Monday, May 1, 2017

Will Loss of Native Languages in North Caucasus Mean Russification or Formation of New Caucasus People?



Paul Goble

            Staunton, May 1 – Most Russians and many experts expect, and many non-Russians fear, that the declining use of native languages in the North Caucasus will lead to the russification and then the russification of the peoples of that region, the disappearance of the national cultures and their eventual fusion with the ethnic Russian nation.

But there is another possibility, one far less attractive to Moscow and potentially far more important to the future of the region: the current trend of increasing use of Russian may lead to broader cooperation among the peoples of the region and even the formation of a new super-ethnic “people of the Caucasus.”

            It is sometimes forgotten that one of the reasons the Soviets promoted national languages in the North Caucasus and elsewhere was to divide the populations and thus make them easier to rule, given that if a lingua franca among them emerged, that could lead to greater resistance as was the case in the 19th century.

            Thus, Moscow worked to destroy Arabic and Chagatay Turkish, which were the bases of the unity of North Caucasians under Imam Shamil. But the Russians assumed that promoting Russian as a common language was different and that it would promote the integration of the Caucasians rather than be the basis for broader intra-regional cooperation and resistance.    

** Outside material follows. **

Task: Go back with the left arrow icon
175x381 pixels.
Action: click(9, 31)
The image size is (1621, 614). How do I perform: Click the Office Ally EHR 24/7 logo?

            Over the last 30 years, evidence that Moscow has miscalculated on this point has been growing. Chechnya-Ichkeria, for example, used Russian not only because many Chechens spoke it better than they did their national language but because it allowed them to reach out to others in the North Caucasus who were also oppressed by Moscow.

            And more recently, various Islamist groups in the North Caucasus have chosen to use Russian rather than national languages because it allows them to recruit, mobilize and command followers from a variety of ethnic groups rather than only one.  In short, by promoting Russian in the North Caucasus, Moscow has created a serious problem for itself.

            In a commentary on the OnKavkaz portal, Amina Suleymanova directly confronts this issue by asking whether the declining use of native languages in the North Caucasus will lead to “complete russification or the transformation of all peoples of the region into a new Caucasus people … Russian-speaking Caucasians” (onkavkaz.com/news/1665-obrusenie-kavkaza-neotvratimo-narody-rastvorjayutsja-zachem-moskve-sohranjat-kavkazskie-respubl.html).

            From the point of view of indigenous national languages, Moscow’s policies and budget stringency means that the situation in the multi-national republics in the North Caucasus – Daghestan,, Karachayevo-Cherkessia and Kabardino-Balkaria is especially bad; and that Russian is thus spreading quickly.

            But the situation is only “a little better” in the mono-ethnic republics of Chechnya, Ingushetia and North Ossetia; and there too, Suleymanova says, the use of the languages of the titular nationalities continue to fall “year in and year out.”

            Over the last century, Russian has come to play the language of inter-ethnic communication and in that regard, it replaced Arabic which was the lingua franca there in the 19th century.  And some believe that in the future Turkish may displace Russian in much the same way.

            However, there are two more immediate questions, the commentator suggests: Will language change lead to identity shifts? And will “Moscow itself preserve the national republics” or abolish them if it believes that “the residents themselves have ceased to identify with a particular people?”

            Language change doesn’t always mean identity change or at least identity change in the direction those who promote it seek.  Many young people in the North Caucasus “who don’t know their native language nonetheless demonstrate a level of attachment to their people that many who do know it do not.”

            Suleymanova gives as an example the Caucasian diasporas abroad.  Many of them are Turkified or Arabized, and “the younger generation practically doesn’t know its language.”  They use Russian or English to talk about national issue but this in no way reduces their national identifications.

            (She does not mention but it is worth recalling that the Irish did not become nationalists until they ceased speaking Gaelic and began to speak the language of the empire.  Their national movement was based on English, even though many of its leaders and their successors have sought to promote a revival of Gaelic.).

            “Practice shows,” she says, “that young people are losing their native languages faster than their Caucasian mentality.”  And thus there is a very real possibility that the Russianization Moscow has promoted will “lead to the appearance within Russian society of a new quasi-ethnos, Russian-speaking Caucasians.”

            If that happens and if Moscow is confronted by a broader anti-Russian but Russian-speaking people uniting all the nations of the region, the center will face a far larger problem than it has when it was promoting the non-Russian languages. In short, its opponents may speak Russian but they will be no less Moscow’s opponents for that.